### Supplied data
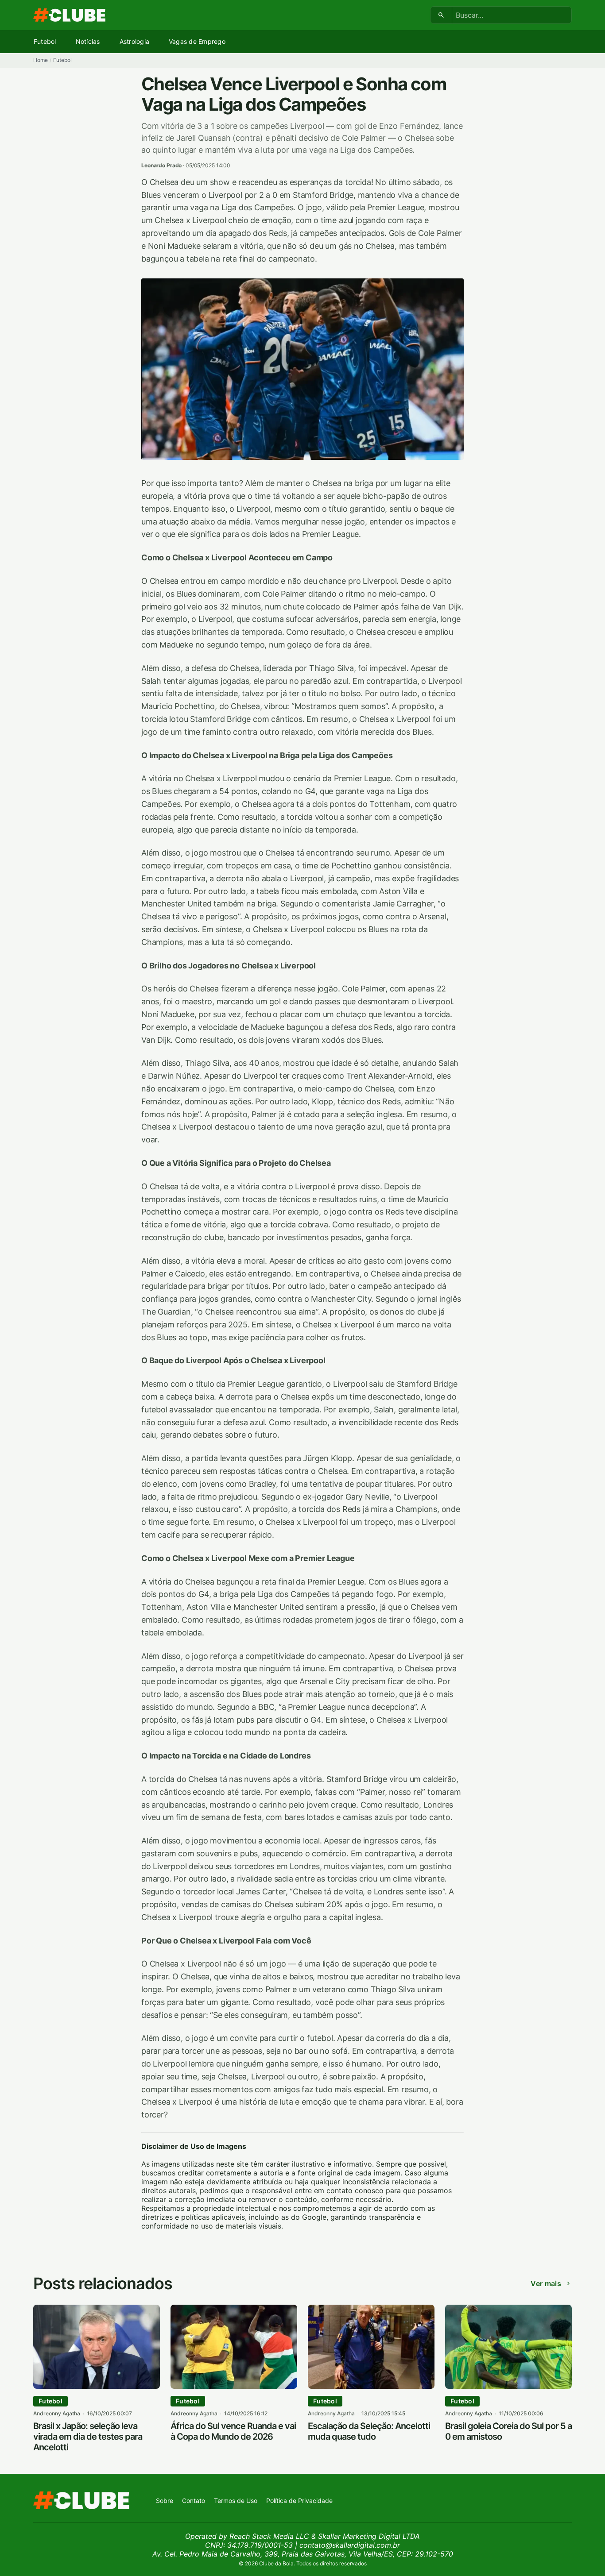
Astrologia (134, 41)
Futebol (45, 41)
...
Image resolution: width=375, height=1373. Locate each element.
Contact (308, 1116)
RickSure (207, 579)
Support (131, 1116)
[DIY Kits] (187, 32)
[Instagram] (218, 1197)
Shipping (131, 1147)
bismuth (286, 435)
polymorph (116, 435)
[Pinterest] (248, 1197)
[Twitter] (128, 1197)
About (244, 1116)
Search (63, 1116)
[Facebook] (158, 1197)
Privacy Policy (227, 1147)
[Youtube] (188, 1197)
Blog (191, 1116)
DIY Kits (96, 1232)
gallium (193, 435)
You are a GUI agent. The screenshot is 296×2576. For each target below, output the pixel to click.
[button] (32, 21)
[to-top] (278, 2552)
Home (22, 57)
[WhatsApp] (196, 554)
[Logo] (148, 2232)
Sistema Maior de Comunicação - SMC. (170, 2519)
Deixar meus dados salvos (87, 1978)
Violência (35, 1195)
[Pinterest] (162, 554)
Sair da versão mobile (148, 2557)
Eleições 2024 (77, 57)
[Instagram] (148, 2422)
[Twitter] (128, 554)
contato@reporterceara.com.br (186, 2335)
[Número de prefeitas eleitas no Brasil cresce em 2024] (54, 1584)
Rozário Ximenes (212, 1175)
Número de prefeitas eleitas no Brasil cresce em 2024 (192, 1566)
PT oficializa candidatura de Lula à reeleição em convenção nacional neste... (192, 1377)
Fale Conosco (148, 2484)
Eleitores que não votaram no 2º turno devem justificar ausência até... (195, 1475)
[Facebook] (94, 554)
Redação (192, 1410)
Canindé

### What you are asked to do
Return, from the data above, each line in which the string "Brasil" appears.

### Exercise response
[Número de prefeitas eleitas no Brasil cresce em 2024] (54, 1584)
Número de prefeitas eleitas no Brasil cresce em 2024 (192, 1566)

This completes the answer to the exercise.